# START OF Dataset extract
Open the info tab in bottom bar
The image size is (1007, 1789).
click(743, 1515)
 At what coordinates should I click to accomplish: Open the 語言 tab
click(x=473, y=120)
# END OF Dataset extract
# START OF Dataset extract
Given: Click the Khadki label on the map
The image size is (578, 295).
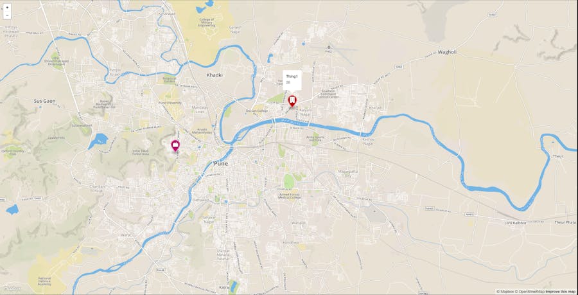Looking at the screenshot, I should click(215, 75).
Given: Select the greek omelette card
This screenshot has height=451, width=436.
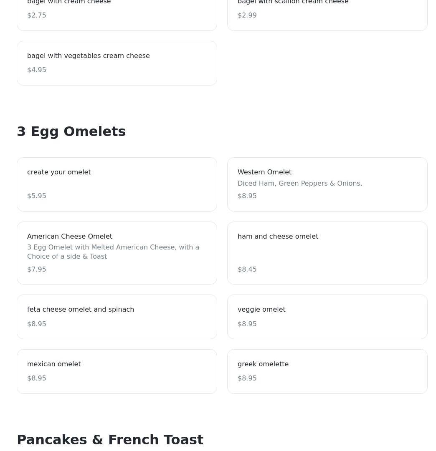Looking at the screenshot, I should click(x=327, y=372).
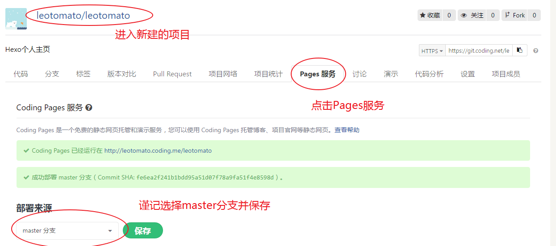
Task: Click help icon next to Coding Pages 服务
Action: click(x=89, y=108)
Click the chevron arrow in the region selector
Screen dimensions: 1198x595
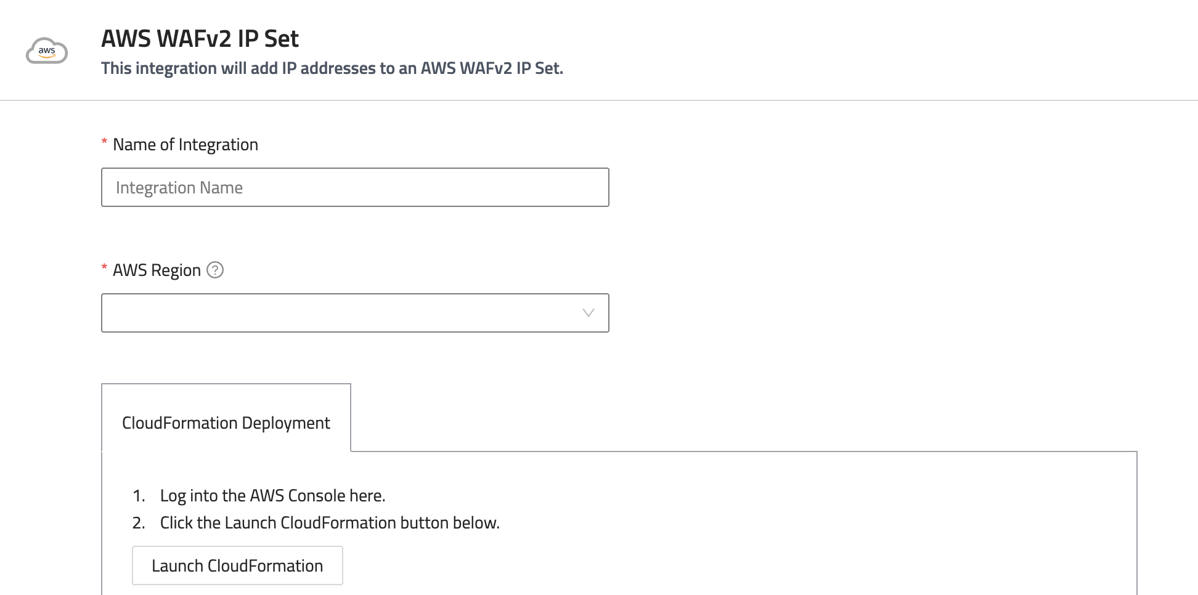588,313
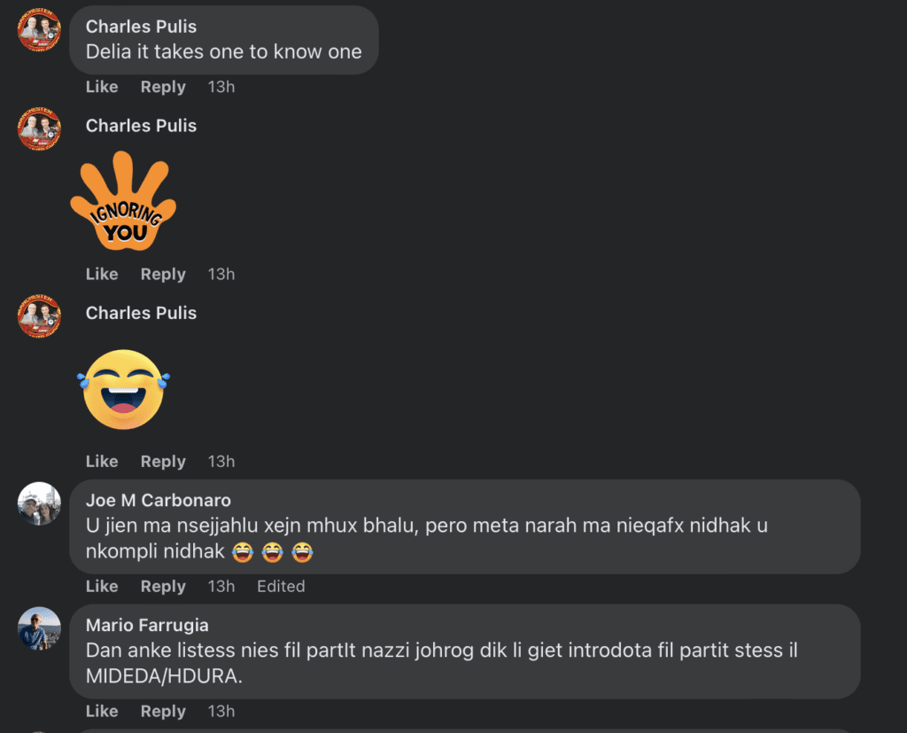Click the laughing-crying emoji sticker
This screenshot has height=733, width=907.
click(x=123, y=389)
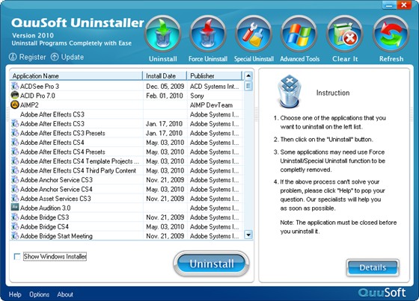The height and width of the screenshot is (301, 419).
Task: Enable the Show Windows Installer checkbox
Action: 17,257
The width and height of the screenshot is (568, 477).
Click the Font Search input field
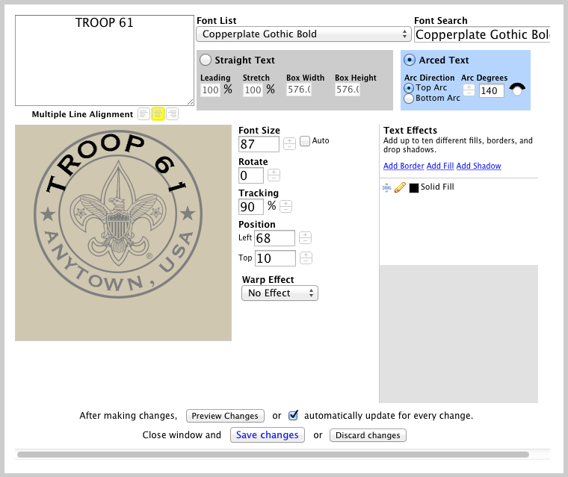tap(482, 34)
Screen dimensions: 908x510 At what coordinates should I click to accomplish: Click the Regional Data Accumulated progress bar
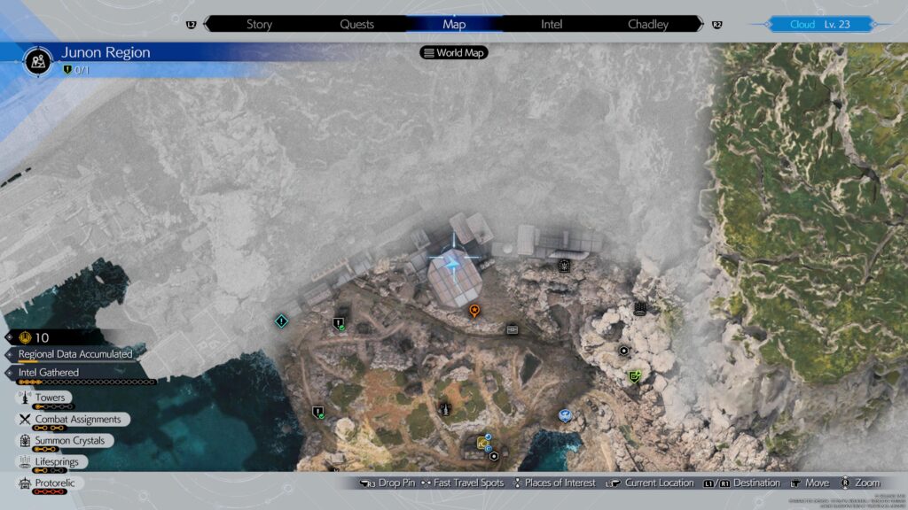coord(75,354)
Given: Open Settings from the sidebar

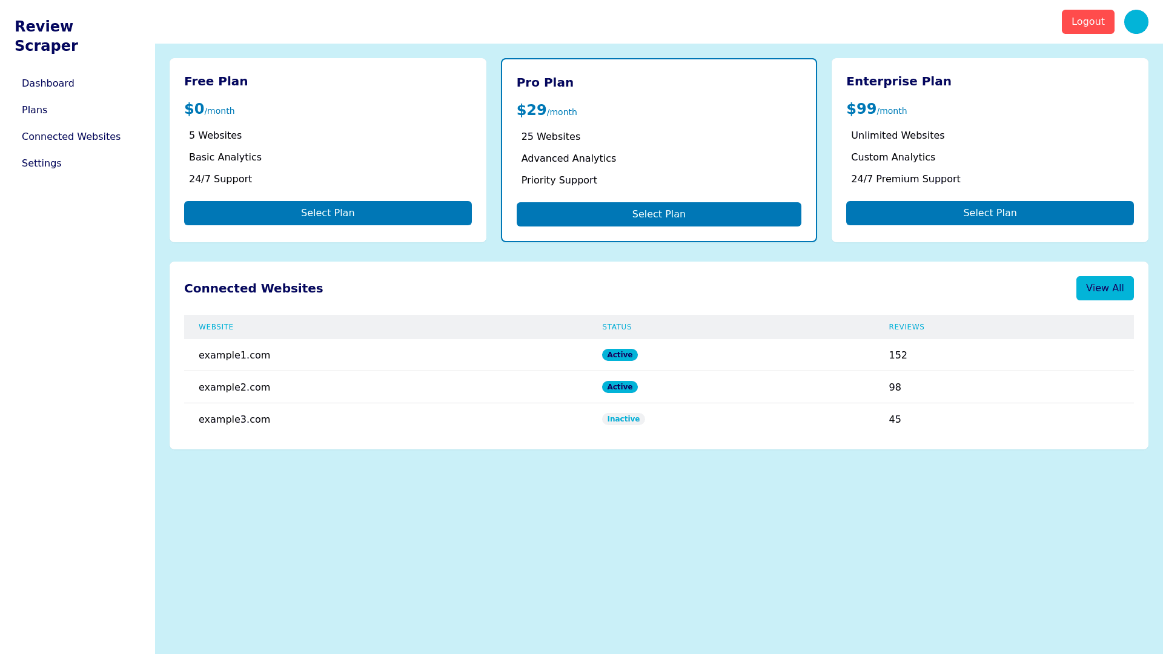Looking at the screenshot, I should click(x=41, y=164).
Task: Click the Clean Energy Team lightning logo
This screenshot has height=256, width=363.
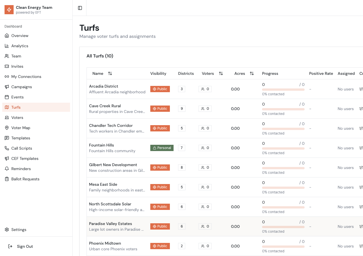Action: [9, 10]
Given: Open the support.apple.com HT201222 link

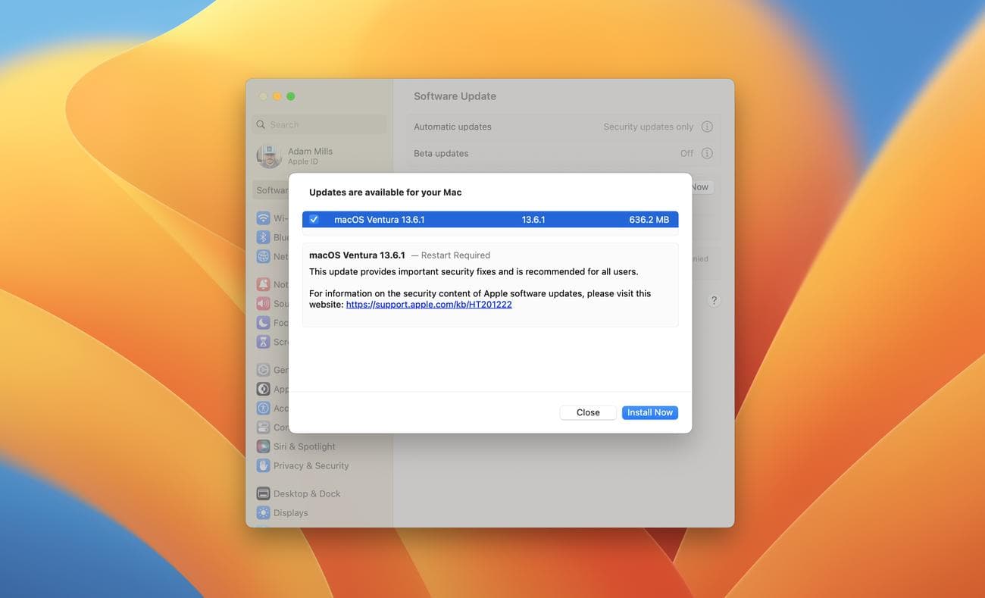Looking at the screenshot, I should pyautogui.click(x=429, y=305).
# END OF Dataset extract
• What the task asks
Can you rewrite the listing lines from the one containing "Open the info tab in bottom bar" through the one containing "click(x=473, y=120)", inclusive, with "accomplish" changed to "complete" and nothing else altered?

• Result
Open the info tab in bottom bar
The image size is (1007, 1789).
click(743, 1515)
 At what coordinates should I click to complete: Open the 語言 tab
click(x=473, y=120)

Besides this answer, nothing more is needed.